YOUR TASK
Your copy runs from the line containing "At what coordinates should I click to accomplish: Open" through the last line of the listing, both included. Restate those lines word for word and leave out pictures.
+ + +
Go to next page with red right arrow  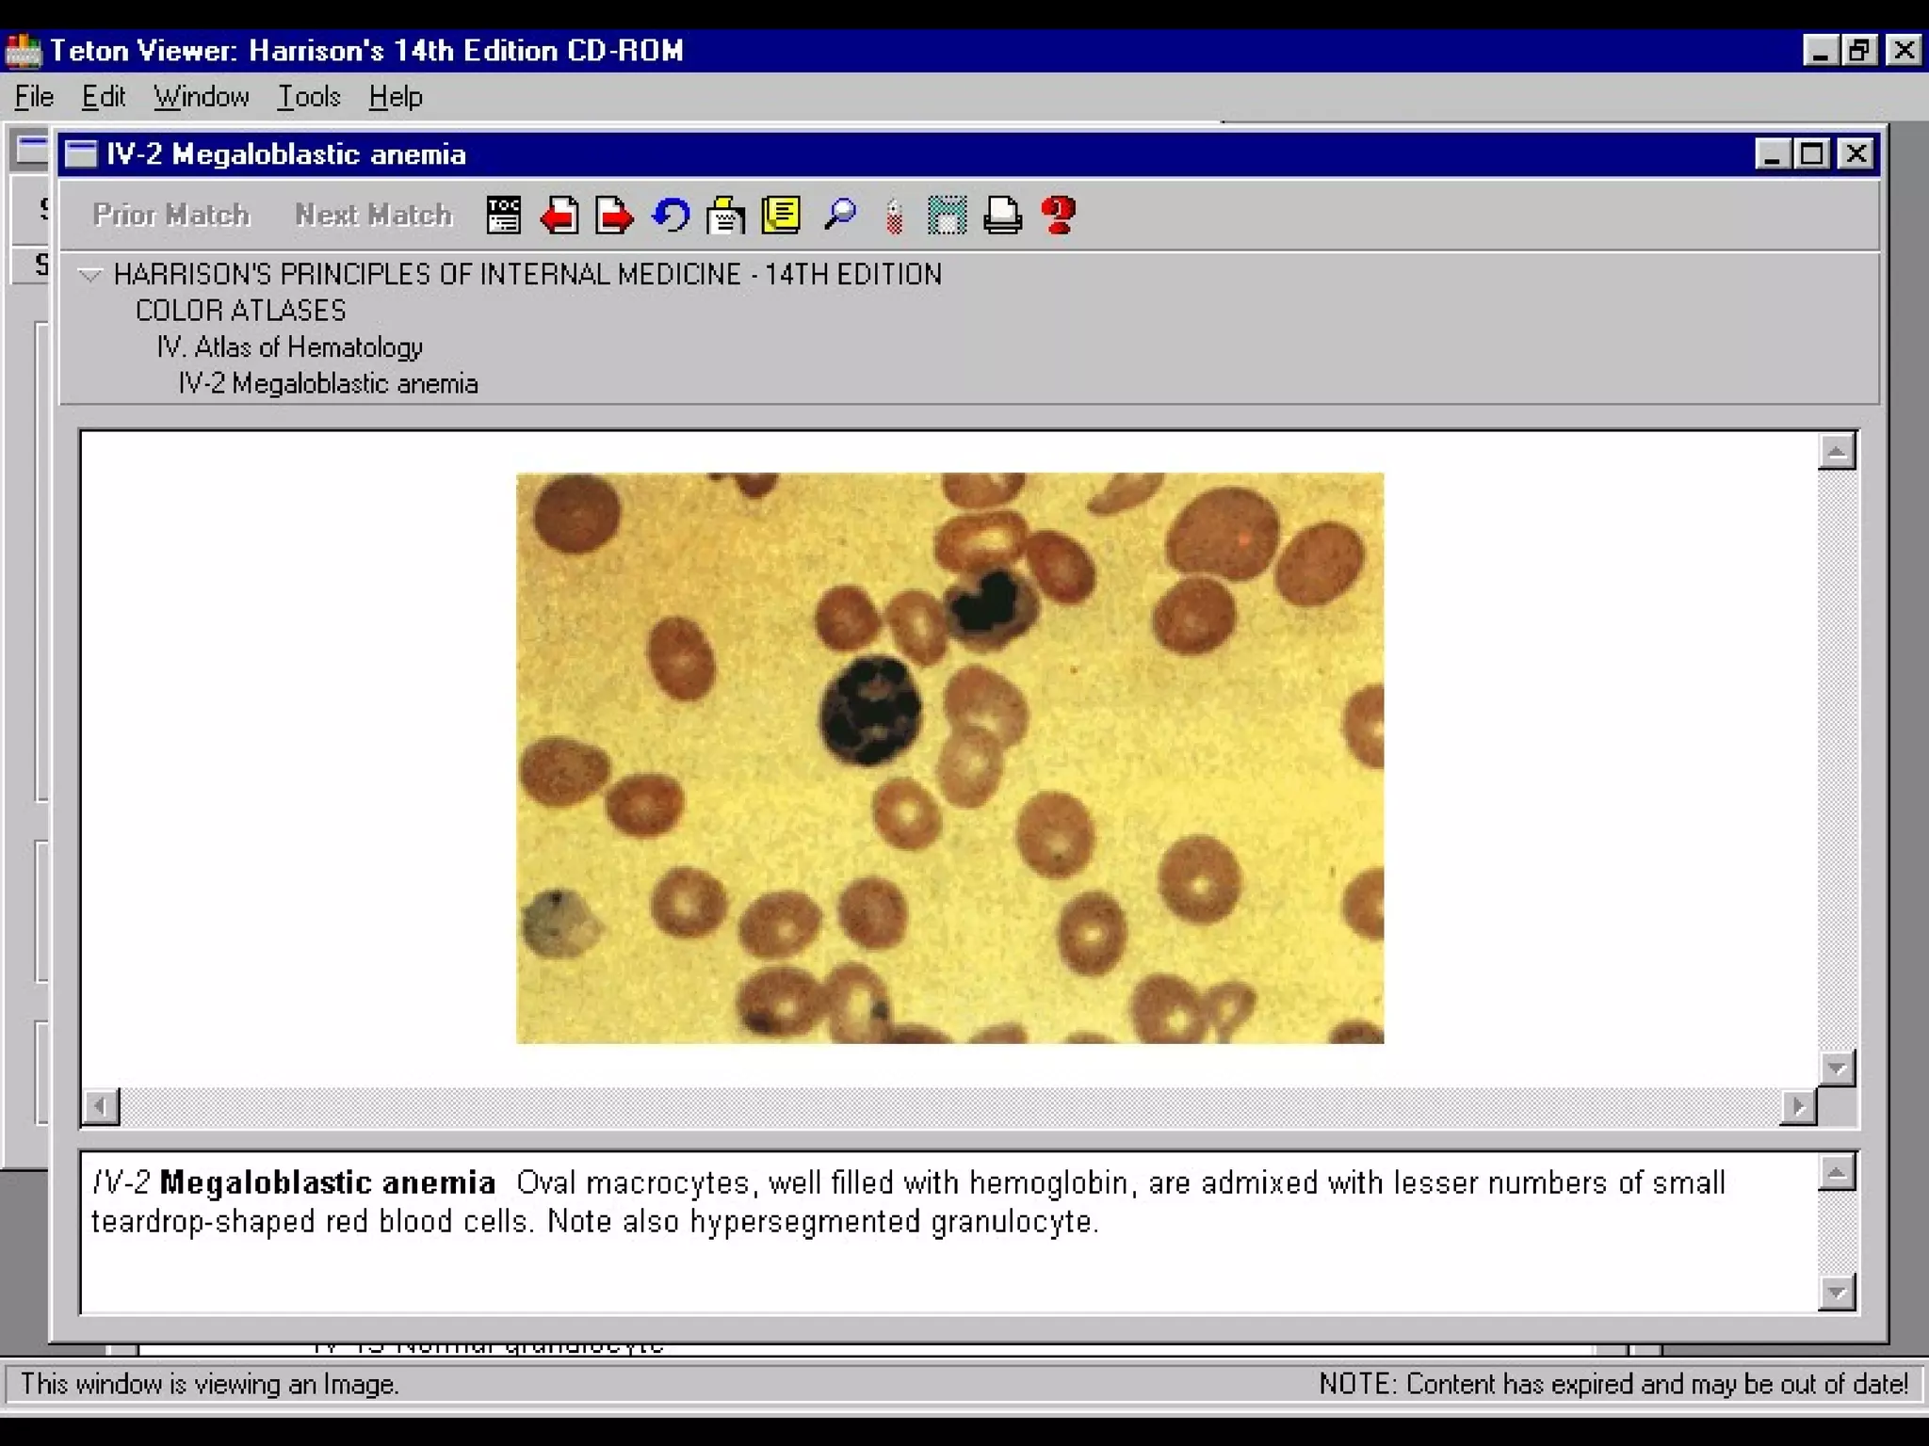click(x=615, y=215)
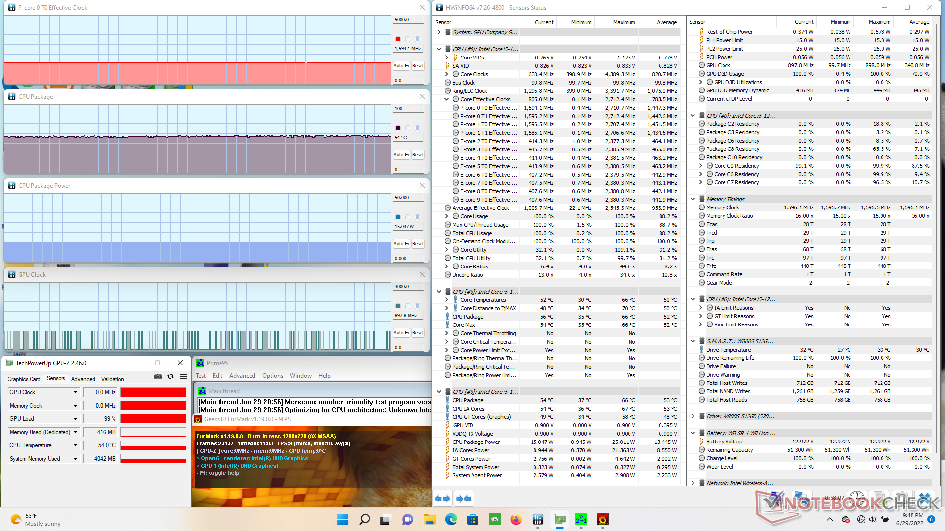Open GPU Load sensor dropdown
This screenshot has height=531, width=945.
(75, 419)
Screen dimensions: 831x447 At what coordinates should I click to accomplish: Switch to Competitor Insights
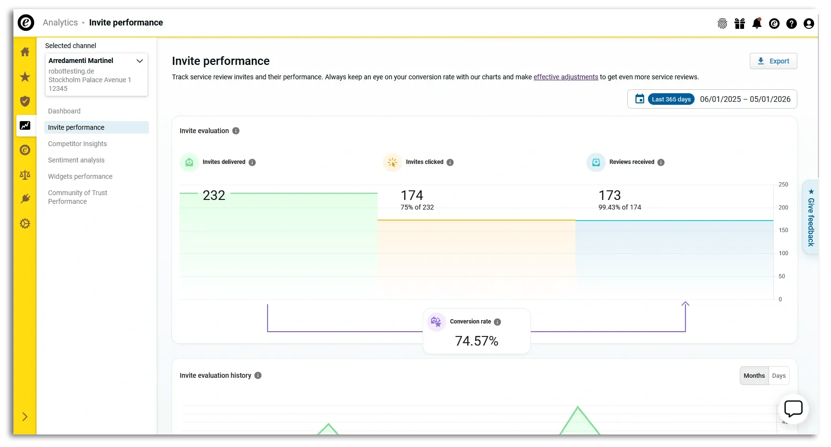tap(77, 144)
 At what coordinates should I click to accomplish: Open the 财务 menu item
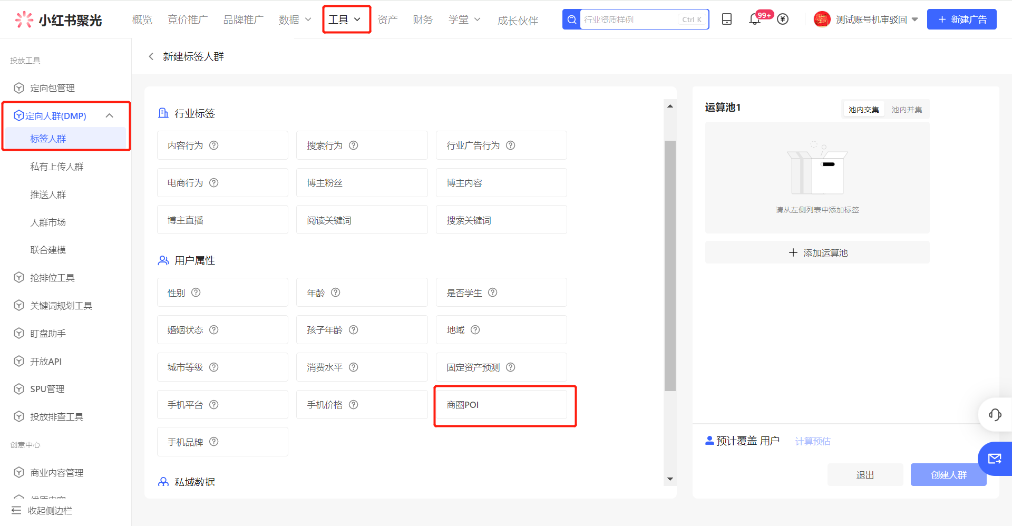[422, 19]
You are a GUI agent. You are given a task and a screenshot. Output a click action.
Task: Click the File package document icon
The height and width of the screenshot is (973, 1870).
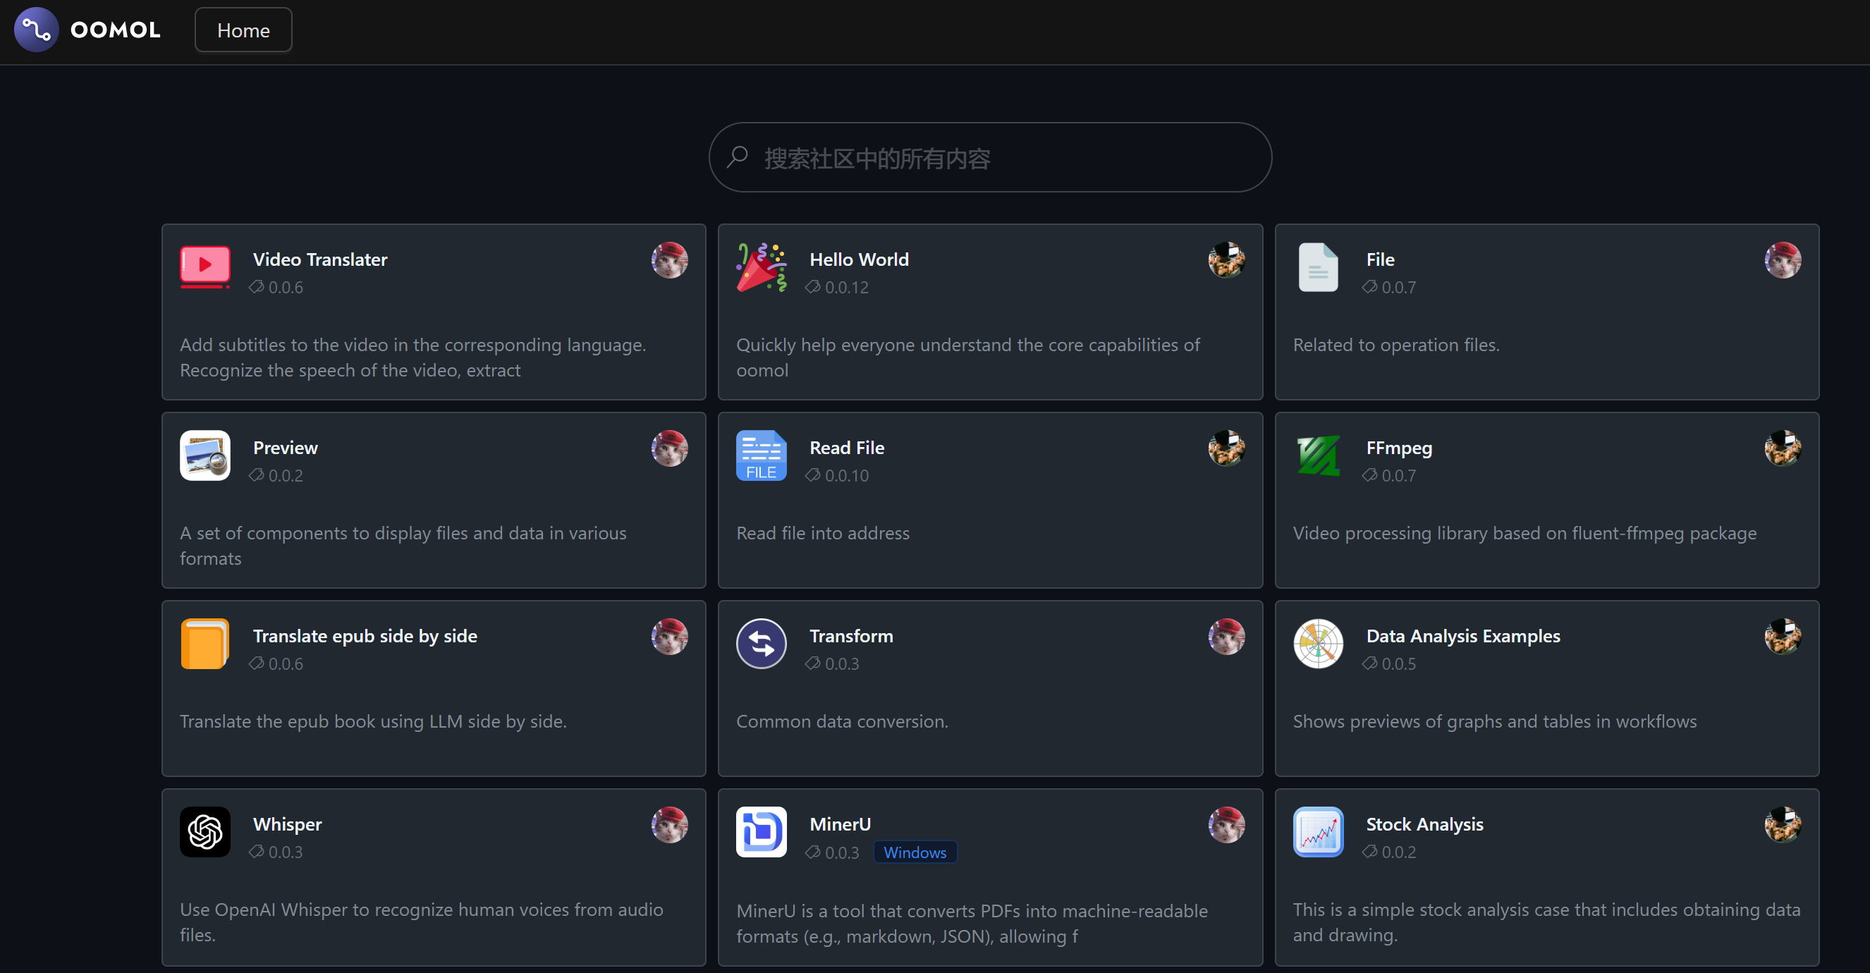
+ + +
RESPONSE FOR THIS EXERCISE
 At what coordinates should I click to accomplish: Open the 财务 menu item
[422, 19]
You are a GUI agent. You are given a task and a screenshot. Output a click action.
Task: Click the File package document icon
The height and width of the screenshot is (973, 1870).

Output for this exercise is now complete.